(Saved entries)
- - -
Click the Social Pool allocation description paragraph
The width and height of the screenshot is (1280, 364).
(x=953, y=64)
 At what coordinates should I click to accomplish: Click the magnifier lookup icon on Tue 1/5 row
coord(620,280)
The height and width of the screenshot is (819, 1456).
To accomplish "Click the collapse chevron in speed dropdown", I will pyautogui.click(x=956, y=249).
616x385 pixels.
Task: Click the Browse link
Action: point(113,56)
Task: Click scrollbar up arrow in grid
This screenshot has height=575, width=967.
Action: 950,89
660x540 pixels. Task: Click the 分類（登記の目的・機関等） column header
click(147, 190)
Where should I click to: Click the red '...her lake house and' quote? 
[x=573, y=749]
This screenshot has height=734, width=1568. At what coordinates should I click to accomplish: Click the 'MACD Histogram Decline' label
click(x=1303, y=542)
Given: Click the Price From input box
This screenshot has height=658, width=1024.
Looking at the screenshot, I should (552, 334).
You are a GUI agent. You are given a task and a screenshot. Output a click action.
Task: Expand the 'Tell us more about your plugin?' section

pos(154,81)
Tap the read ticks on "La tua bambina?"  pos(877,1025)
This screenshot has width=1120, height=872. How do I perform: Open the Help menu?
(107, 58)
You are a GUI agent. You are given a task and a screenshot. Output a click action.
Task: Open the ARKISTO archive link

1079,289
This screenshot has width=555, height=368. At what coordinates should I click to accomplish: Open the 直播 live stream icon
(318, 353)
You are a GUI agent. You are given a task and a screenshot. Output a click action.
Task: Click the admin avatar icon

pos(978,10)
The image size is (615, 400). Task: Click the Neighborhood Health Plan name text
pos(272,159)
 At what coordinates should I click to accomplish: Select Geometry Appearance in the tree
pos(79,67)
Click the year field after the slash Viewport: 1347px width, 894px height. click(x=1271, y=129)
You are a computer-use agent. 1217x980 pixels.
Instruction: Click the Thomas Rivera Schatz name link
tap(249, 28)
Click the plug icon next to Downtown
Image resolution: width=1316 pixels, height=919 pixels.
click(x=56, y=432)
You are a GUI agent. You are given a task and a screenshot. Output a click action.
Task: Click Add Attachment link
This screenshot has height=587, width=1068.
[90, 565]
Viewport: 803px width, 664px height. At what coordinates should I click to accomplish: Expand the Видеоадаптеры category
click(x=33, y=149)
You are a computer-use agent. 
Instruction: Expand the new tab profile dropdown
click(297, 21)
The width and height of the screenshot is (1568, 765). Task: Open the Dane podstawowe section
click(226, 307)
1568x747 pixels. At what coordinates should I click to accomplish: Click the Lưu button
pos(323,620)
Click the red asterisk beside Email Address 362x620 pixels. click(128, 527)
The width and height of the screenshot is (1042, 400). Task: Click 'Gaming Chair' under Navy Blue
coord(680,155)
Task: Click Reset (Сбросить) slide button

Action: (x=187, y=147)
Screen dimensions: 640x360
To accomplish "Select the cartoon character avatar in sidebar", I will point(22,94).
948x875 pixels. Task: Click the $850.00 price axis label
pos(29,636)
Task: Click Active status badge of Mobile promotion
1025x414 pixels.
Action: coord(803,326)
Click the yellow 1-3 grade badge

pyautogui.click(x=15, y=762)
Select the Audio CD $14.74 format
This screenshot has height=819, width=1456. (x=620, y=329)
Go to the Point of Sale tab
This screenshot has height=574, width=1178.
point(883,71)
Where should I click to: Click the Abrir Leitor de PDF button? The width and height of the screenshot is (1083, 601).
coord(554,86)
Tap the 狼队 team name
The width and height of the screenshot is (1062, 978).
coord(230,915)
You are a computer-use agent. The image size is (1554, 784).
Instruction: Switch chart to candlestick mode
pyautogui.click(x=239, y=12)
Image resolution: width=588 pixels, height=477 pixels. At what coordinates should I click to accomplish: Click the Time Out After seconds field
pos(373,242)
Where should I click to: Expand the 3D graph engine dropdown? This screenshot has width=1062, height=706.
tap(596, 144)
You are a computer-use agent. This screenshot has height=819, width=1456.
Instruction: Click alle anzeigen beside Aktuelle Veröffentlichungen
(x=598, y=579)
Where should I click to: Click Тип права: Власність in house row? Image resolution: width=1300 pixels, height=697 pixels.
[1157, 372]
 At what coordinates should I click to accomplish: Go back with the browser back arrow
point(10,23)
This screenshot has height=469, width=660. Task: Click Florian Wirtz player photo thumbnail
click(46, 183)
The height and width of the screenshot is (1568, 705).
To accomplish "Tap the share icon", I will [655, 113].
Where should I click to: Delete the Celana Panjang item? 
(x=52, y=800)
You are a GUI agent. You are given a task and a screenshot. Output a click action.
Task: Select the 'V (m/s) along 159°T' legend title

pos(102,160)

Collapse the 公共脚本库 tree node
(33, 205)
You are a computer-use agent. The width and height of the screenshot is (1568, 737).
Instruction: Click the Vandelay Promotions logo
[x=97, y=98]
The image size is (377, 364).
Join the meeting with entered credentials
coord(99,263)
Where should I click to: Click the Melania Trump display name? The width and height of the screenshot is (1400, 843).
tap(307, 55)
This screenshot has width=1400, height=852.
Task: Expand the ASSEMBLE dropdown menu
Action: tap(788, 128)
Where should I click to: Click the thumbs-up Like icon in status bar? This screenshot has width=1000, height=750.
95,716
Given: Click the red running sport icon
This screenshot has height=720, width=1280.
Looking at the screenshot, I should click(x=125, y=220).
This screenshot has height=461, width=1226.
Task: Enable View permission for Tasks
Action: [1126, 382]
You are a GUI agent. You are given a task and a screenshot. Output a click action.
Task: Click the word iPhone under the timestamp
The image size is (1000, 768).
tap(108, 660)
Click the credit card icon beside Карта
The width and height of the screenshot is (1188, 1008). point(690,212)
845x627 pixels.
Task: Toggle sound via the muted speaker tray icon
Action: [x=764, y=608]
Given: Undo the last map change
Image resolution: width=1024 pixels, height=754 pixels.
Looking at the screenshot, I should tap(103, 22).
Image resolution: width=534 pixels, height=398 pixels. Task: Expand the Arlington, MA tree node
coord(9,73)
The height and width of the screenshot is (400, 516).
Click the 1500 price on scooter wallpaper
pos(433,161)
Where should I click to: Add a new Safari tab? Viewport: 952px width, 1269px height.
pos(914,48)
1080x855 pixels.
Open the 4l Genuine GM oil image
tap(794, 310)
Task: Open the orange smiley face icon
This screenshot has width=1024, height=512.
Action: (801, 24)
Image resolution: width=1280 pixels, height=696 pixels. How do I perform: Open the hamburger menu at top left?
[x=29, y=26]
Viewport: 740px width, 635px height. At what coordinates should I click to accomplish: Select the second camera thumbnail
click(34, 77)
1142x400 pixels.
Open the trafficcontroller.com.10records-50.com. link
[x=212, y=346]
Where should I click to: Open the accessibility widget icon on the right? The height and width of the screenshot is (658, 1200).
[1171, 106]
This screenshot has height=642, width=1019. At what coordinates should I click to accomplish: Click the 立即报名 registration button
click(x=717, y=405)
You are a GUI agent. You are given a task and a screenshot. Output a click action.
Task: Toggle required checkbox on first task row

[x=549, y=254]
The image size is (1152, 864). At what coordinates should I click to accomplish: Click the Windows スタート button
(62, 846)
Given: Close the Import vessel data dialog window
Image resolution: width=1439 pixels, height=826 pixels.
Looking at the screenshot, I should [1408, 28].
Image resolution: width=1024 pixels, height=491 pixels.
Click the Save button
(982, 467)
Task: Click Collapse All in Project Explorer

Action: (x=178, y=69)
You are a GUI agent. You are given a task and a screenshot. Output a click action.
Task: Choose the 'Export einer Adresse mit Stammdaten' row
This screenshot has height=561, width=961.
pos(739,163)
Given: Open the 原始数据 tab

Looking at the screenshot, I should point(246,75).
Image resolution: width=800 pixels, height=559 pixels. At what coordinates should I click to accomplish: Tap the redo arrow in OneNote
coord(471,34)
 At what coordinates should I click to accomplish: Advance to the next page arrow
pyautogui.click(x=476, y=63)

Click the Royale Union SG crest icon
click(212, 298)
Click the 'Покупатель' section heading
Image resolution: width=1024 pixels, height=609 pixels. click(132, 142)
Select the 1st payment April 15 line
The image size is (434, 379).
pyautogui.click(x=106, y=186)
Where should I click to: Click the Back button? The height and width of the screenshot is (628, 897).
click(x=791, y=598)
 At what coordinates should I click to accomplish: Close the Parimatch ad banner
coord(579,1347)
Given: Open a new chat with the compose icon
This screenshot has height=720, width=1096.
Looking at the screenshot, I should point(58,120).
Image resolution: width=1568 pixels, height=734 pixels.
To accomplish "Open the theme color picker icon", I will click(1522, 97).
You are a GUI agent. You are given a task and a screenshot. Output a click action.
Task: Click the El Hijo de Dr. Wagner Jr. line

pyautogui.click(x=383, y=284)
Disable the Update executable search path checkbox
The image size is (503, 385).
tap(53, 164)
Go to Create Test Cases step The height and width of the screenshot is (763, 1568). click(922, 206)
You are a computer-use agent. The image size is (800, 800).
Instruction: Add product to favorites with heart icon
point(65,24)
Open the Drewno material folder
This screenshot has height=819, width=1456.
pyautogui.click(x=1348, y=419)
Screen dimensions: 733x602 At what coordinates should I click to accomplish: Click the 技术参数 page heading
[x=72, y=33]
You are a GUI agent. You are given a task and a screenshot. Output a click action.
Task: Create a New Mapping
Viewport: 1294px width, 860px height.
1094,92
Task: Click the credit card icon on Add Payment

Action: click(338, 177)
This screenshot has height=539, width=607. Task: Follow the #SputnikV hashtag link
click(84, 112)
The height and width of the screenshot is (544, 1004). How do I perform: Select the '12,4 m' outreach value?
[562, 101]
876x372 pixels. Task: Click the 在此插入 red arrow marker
- - -
WHAT IS REQUIRED
An exact copy of the lines from the one containing "Task: Click the credit" through the end of the data above is the whole answer.

SOLUTION BELOW
Task: Click the credit card icon on Add Payment

Action: click(338, 177)
This screenshot has height=539, width=607. Task: Follow the #SputnikV hashtag link
click(84, 112)
The height and width of the screenshot is (544, 1004). How do I perform: Select the '12,4 m' outreach value?
[562, 101]
876x372 pixels. Task: Click the 在此插入 red arrow marker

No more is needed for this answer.